Sanad Human Rights Organisation’s annual conference ‘A Year of doubling sentences’

Sanad Human Rights Organisation held its annual conference in London, titled ‘A year of doubling sentences’. The conference shed light on human rights violations in Saudi Arabia during 2022, as well as reviewed the most prominent achievements and shortcomings of the organisation during the year. The conference was attended by renowned personalities and human rights activists from around the globe.

At the start of the conference, Sanad’s director Dr Saeed Al-Ghamdi greeted the activists and guests present, before addressing the deteriorating human rights situation in Saudi Arabia. He claimed that the human rights situation in Saudi Arabia is catastrophic in every meaning of the word, and that concerted efforts to push for reform is a national and humanitarian duty, and that staying silent regarding the regime’s violations and turning a blind eye to its transgressions means nothing but more violations, repression, tyranny and abuses.

Additionally, in his speech, Al-Ghamdi talked about the urgent need for human rights work in Saudi Arabia and said: “In a country like Saudi Arabia, where human rights are violated in all forms, and where repression, terrorism and the denial of freedoms are practised, it is of utmost urgency and necessity that light is shed on the violations and abuses practiced by the regime against its citizens, and to work together to achieve dignity for the oppressed in their homelands, and to say with one voice to this oppressive and criminal regime, it’s time for you to stop your crimes and denying the freedom and rights of people”.

During a presentation addressing the human rights situation in the Kingdom over the year, Sanad’s advisor, Dr Sue Conlon said: “The continuous and heinous practices of violating human rights, and the continued policy of arbitrary detention, enforced disappearance and brutal torture inside prisons confirm the Saudi regime’s insistence of using these policies to manage the country; not to mention depriving detainees of their basic rights and the deliberate medical neglect they are subjected to inside their prisons; as well as the clear legal imbalance in dealing with detainees’ cases, starting with their arbitrary arrest without a warrant or judicial order, through to the conditions of their detention and enforced disappearance, and ending with sham trials that lack the most basic standards of justice, in addition to the unfair and lengthy sentences issued against some, or The Public Prosecution’s demands that it be imposed on others simply for exercising their natural right to express their opinion”.

Conlon reported that Sanad monitored more than 30 cases of arbitrary arrest during 2022, of whom more than 80% were subjected to enforced disappearance.

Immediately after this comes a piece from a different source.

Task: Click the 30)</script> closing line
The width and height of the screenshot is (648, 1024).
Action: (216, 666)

On the subject of the forced displacement of citizens in Saudi Arabia, Sue Conlan said: “After the incident of confiscating the lands of the sons of Al-Huwaitat in 2020, 2022 witnessed several displacement operations in various regions of the Kingdom – in Riyadh and Asir. It also saw the terrible demolitions that Jeddah is currently exposed to. What the regime is practicing against its citizens is a blatant violation of the most important human right – that of housing. Instead of providing housing for its citizens, the government has demolished homes and displaced their residents under flimsy pretexts”.

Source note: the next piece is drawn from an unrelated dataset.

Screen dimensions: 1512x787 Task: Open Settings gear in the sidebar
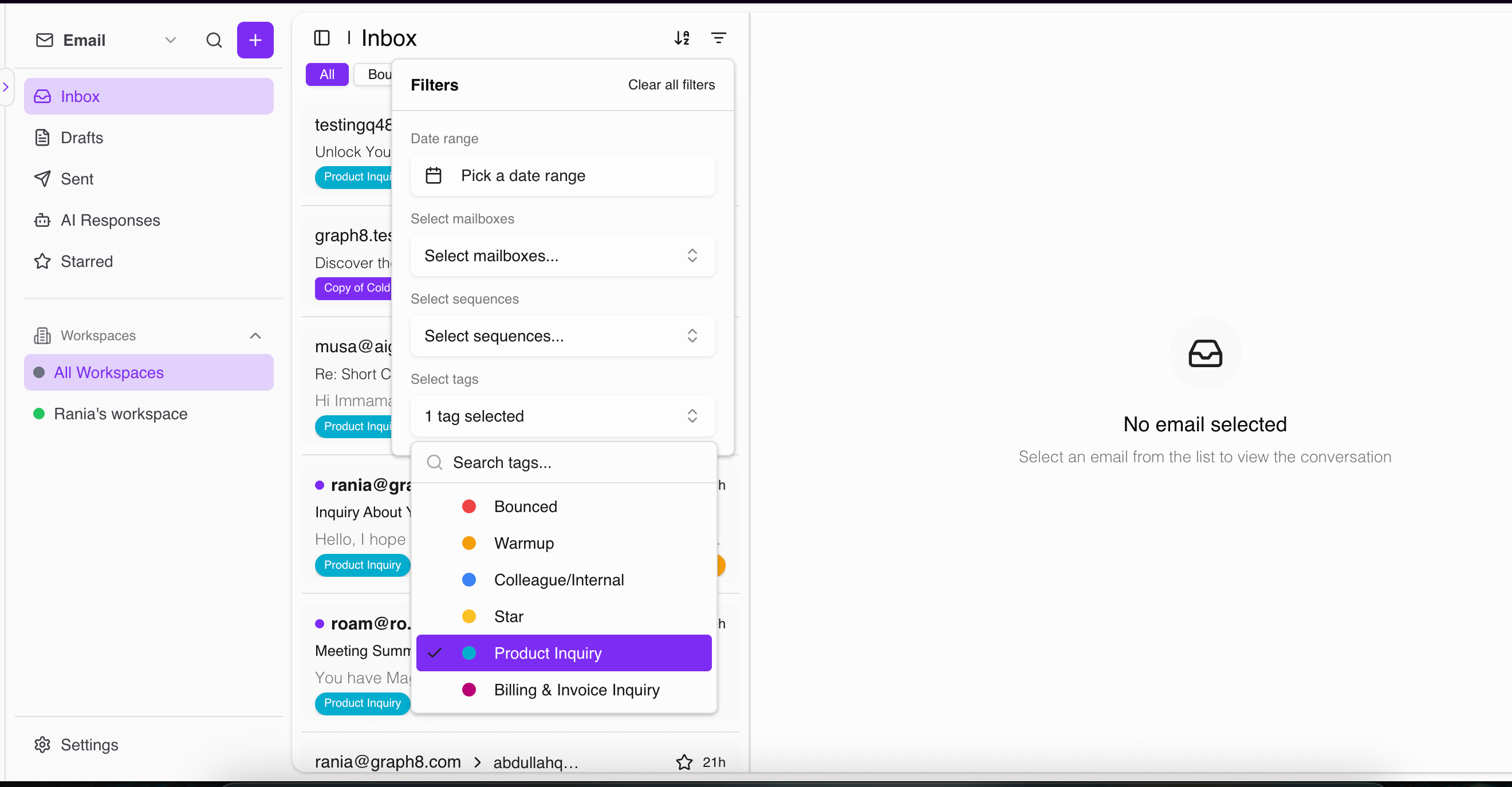click(76, 744)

The conference included several speeches by human rights figures, in addition to responding to queries about the human rights situation in Saudi Arabia by attendees. The conference concluded with a speech by the head of the organisation, where he elaborated the diverse objectives of Sanad and its reach to several entities, including the United Nations, calling on all to provide the organisation with confirmed documentations of human rights information that enables it to help lift the injustice against the Saudi people.